The external storage is still welcome as a full backup for when you start pruning things from the Archive.
posted by Bangaioh at 5:33 AM on February 13, 2020 [1 favorite]


find all files that are more than 3 years (or any other number of your choice) old and move them to a reliable external hard drive
This seems like false economy.

Unless you're big into video processing or something similar, it's HIGHLY unlikely that your garden-variety files represent a material portion of your disk usage. The incremental cost of keeping them around (with or without dupes, even) is pretty low, and the possible upside is large.

I've never done ANY such purge, and have just migrated my data from old Mac to new Mac for nearly 20 years. It's a non-issue.

When I have disk space issues, it's because of enormous client-party databases, or virtual machines, or because I need to do some catalog maintenance in LightRoom (you really CAN run out of space with higher-end photography, but LR makes it easy to push prior years to a network volume).

Generally speaking, though, don't put anything you actually want to keep onto an external drive.

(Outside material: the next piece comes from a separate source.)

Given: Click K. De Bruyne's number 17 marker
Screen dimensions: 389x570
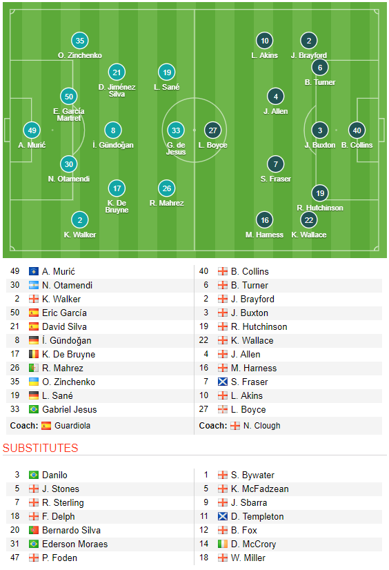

Stuff on outboard disks tends to get neglected for backups and other things, and the next thing you know you've lost data.
posted by uberchet at 7:41 AM on February 13, 2020 [1 favorite]


Agreed but the question doesn't seem to hinge on disk space usage but rather organisation, hence why the "move (but not delete yet) everything out of the way and start anew" seems worthwhile.

It's dangerous to make duplicate finder recommendations because the OP doesn't specify what exactly counts as a dupe for their purposes. Are 2 MP3 files with identical audio stream but different tags dupes? Or an MP3 and a FLAC of the same song? Or do only byte-for-byte identical files count?
posted by Bangaioh at 11:11 AM on February 13, 2020


I second the recommendations for Everything and CloneSpy. Everything is better when you want to view the dupes and decide for yourself which one (if either) to delete. CloneSpy has an option go through one by one, but then you have to decide for each pair as it presents them to you rather than being able to scroll through as you please. CloneSpy is great for batch jobs where you trust the criteria.